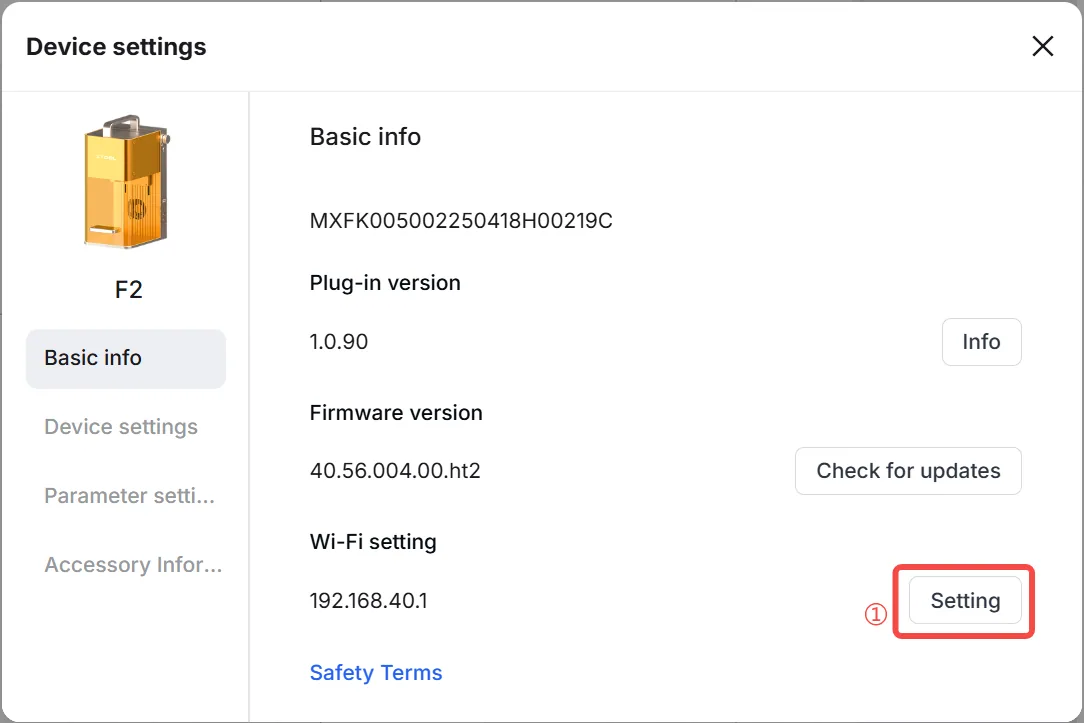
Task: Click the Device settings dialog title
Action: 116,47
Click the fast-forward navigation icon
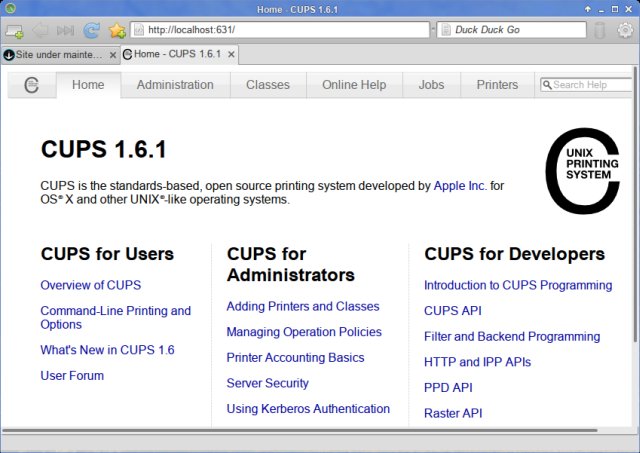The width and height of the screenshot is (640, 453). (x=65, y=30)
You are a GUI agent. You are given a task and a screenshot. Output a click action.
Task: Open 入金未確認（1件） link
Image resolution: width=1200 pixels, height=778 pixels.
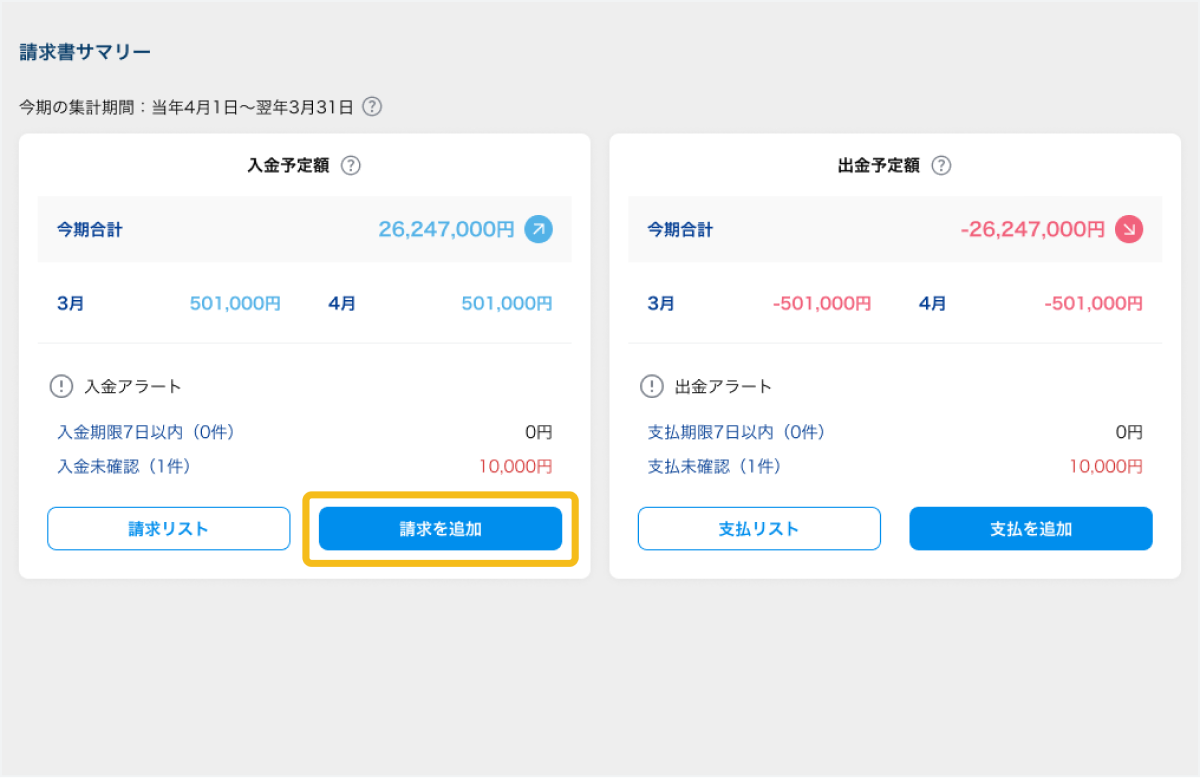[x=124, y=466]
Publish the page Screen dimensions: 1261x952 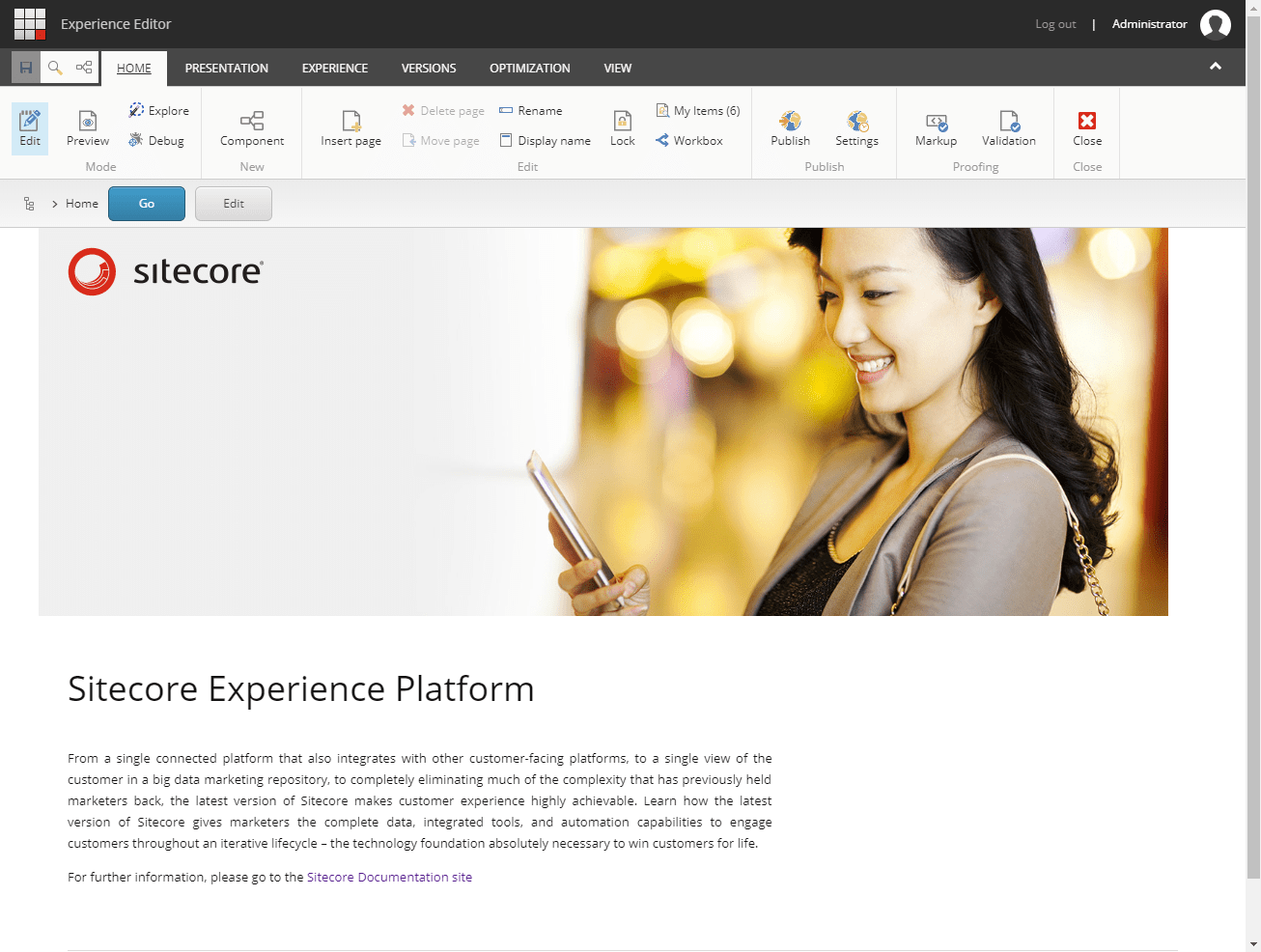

============================================================

**EXERCISE INSTRUCTIONS**
Write out every one of the lines above word for word, leaving the pictures out.

**PROBLEM SOLUTION**
Task: Click the Device settings dialog title
Action: 116,47
Click the fast-forward navigation icon
The width and height of the screenshot is (640, 453). (x=65, y=30)
You are a GUI agent. You are given a task and a screenshot. Output a click action.
Task: Open 入金未確認（1件） link
Image resolution: width=1200 pixels, height=778 pixels.
[x=124, y=466]
Publish the page Screen dimensions: 1261x952 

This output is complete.